- _Study text_
*** Begin section ***

Anonymous wrote:
Anonymous wrote:
Anonymous wrote:
Anonymous wrote:
Anonymous wrote:"This explains why muscular athletes often have high B.M.I.s despite having little body fat" is only true for men. There's a literature on this. Women can't put on enough muscle naturally to have high BMIs without also having high body fat.
In general, whether this is an accurate indicator is separate from whether it makes sense to focus on. I'd argue it doesn't make tons of sense to focus on, but the reason I'd give is one that they don't even mention, which is that long-term, significant weight loss is really hard. Even if being overweight is making you unhealthy, if you're not going to change that and it's really stressful to think about, then it's better to focus on things you can change. But that doesn't mean we have to say it's a bad indicator, and that it makes people feel bad is totally separate from whether it has predictive value. (And the bit about "People who have felt discriminated against because of heavier weight are also about 2.5 times more likely to have mood or anxiety disorders" suggests a pretty obvious alternative causal explanation.)
But it IS a bad indicator at the individual level. Did you see the other thread where people are splitting hairs over whether a 5'4" woman who wants to get back to 112 has disordered thinking because 112 is either 1-2 or 3-4 pounds away from being underweight? This makes absolutely no sense at all, but people think the idea of being underweight/overweight based on BMI is some super scientific measure. It's not, and it means very little.
Just because something is being misused doesn't mean it doesn't have explanatory value in another context. And with any continuous variable that we split into discrete categories, there's going to be some amount of arbitrariness close to the lines. Is "18" really that different from "19"? Of course not. But if someone shows up with a BMI of 17 in your office, there are questions you should be asking them that you would not ask someone at a 'normal' weight, not because there's no overlap between the answers to those questions between underweight and normal-weight people, but because it's a matter of probability.
There's plenty of evidence that doctors treat obese people horribly, so even in a medical context BMI isn't really being used in a productive way. Why can't doctors just look at more specific markers of health? People with high BMIs can be healthy but instead they have their medical issues ignored and they get treated as though any issue they have is their own fault for eating too much.

*** End section ***

- _Dataset records_

*** Begin section ***

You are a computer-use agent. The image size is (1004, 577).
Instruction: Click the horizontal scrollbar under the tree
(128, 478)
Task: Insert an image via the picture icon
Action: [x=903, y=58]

*** End section ***
*** Begin section ***

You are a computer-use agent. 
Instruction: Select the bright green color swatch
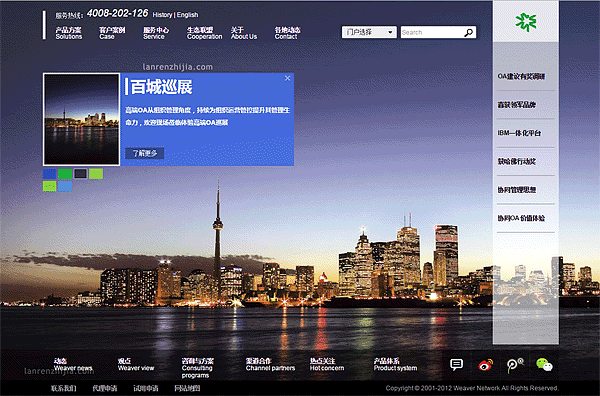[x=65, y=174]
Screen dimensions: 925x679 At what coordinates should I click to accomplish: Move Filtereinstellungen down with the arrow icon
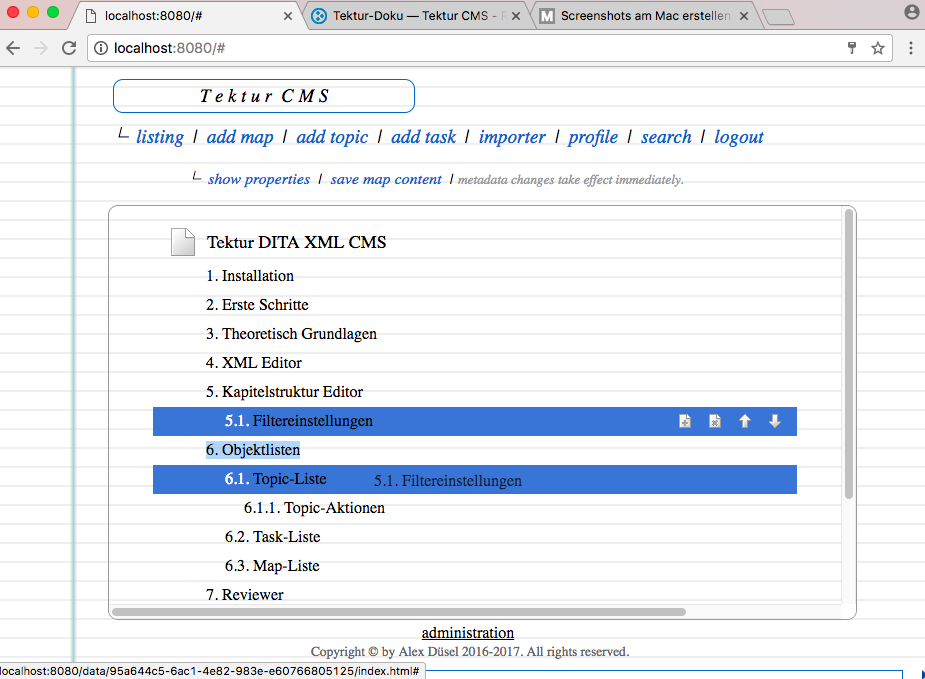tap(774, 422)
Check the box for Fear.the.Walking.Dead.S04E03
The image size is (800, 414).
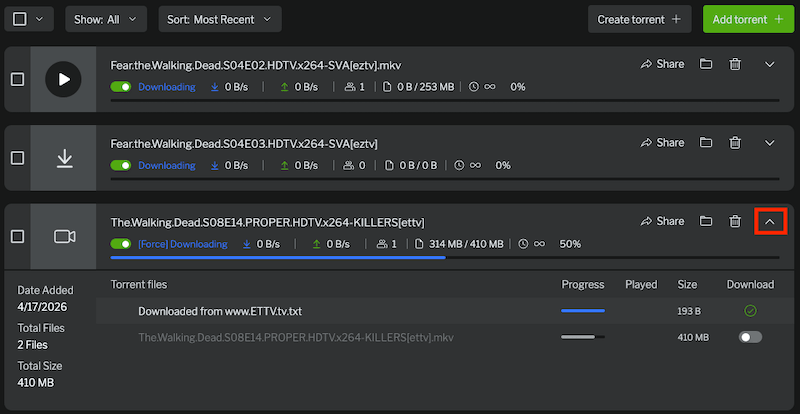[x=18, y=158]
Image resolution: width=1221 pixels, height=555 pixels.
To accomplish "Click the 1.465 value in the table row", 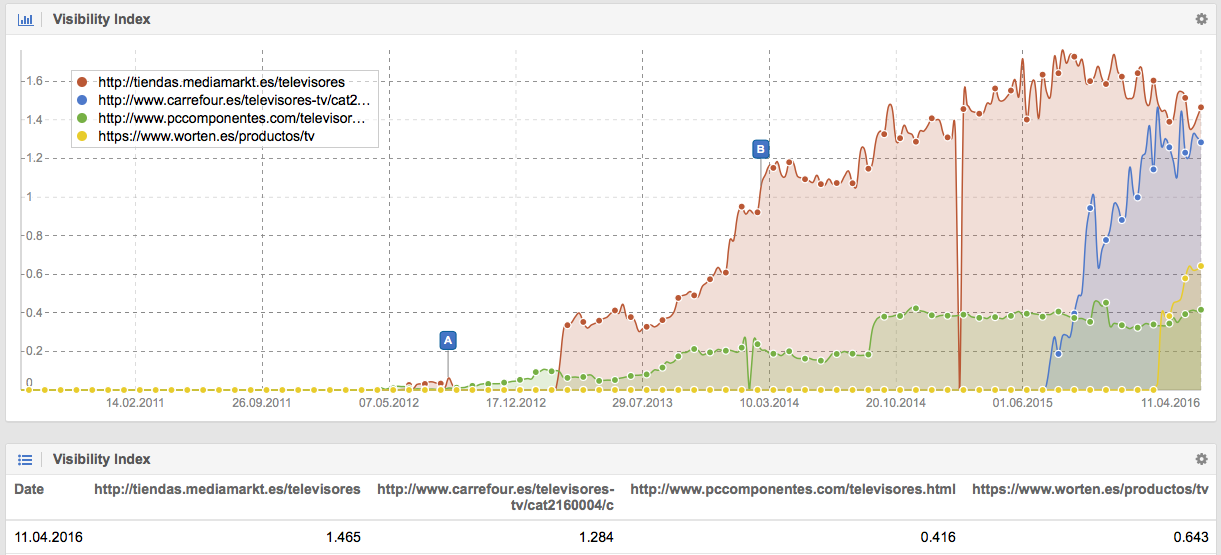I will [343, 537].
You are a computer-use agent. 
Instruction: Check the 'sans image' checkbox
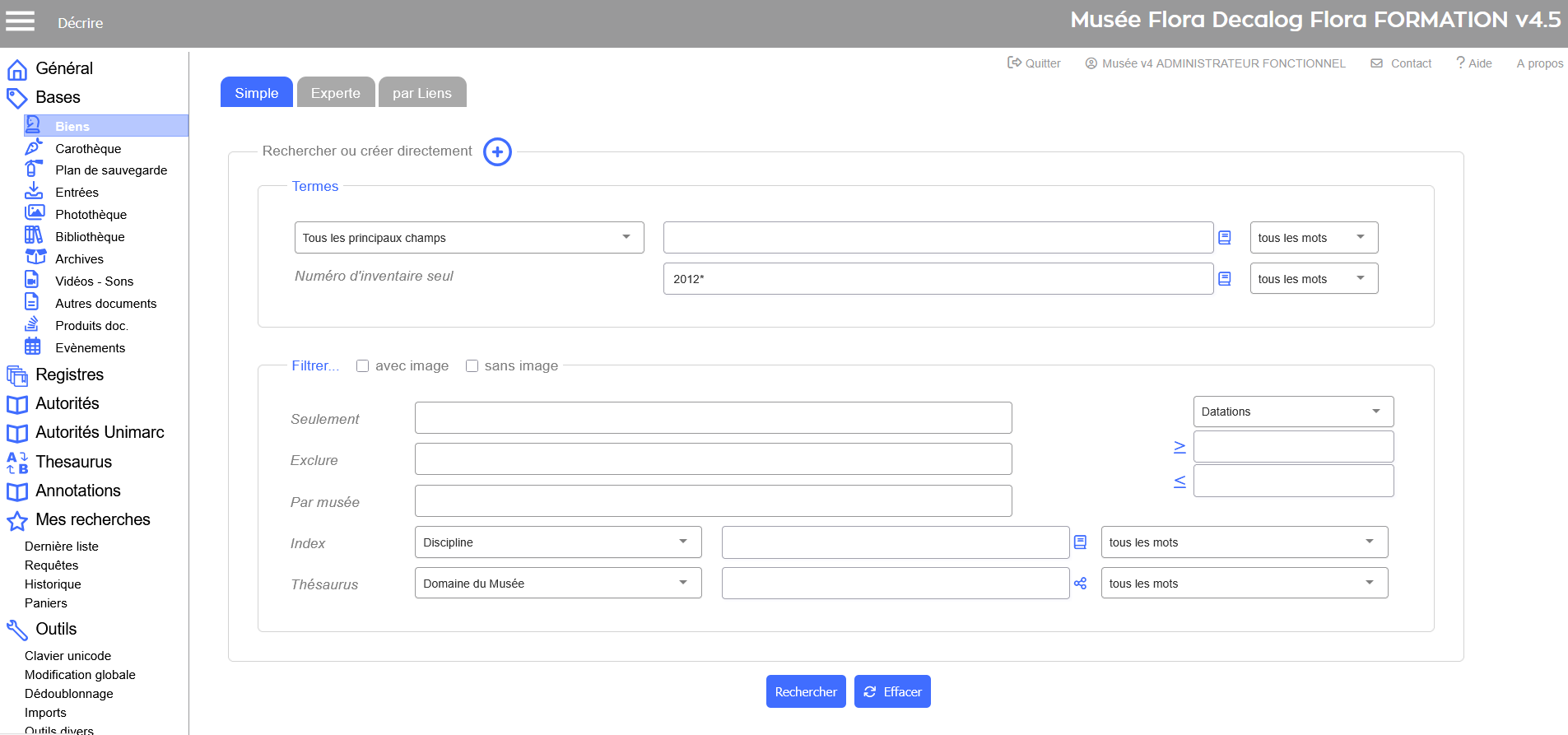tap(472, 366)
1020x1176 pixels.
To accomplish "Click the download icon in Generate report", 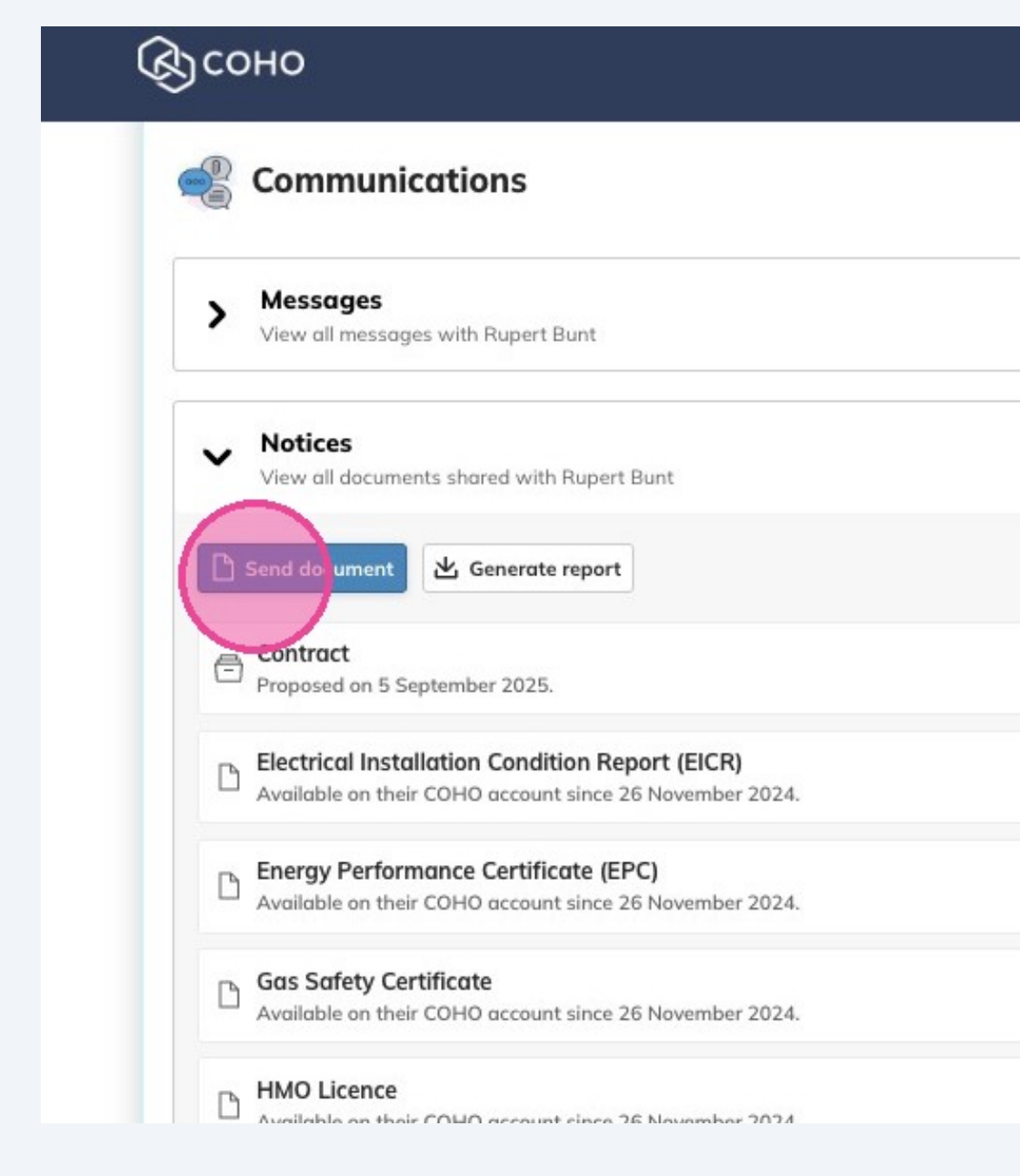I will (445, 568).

*** End section ***

- _Required action 1_
According to the BMI discussion, how much more likely are people who have felt discriminated against because of heavier weight to have mood or anxiety disorders?
- _Required action 2_
Reproduce the BMI discussion from "But it IS a" to "means very little.", switching "measure" to "metric".
The rows come from a separate source that is unrelated to the BMI discussion.

- _Answer area 1_
They are about 2.5 times more likely.

- _Answer area 2_
But it IS a bad indicator at the individual level. Did you see the other thread where people are splitting hairs over whether a 5'4" woman who wants to get back to 112 has disordered thinking because 112 is either 1-2 or 3-4 pounds away from being underweight? This makes absolutely no sense at all, but people think the idea of being underweight/overweight based on BMI is some super scientific metric. It's not, and it means very little.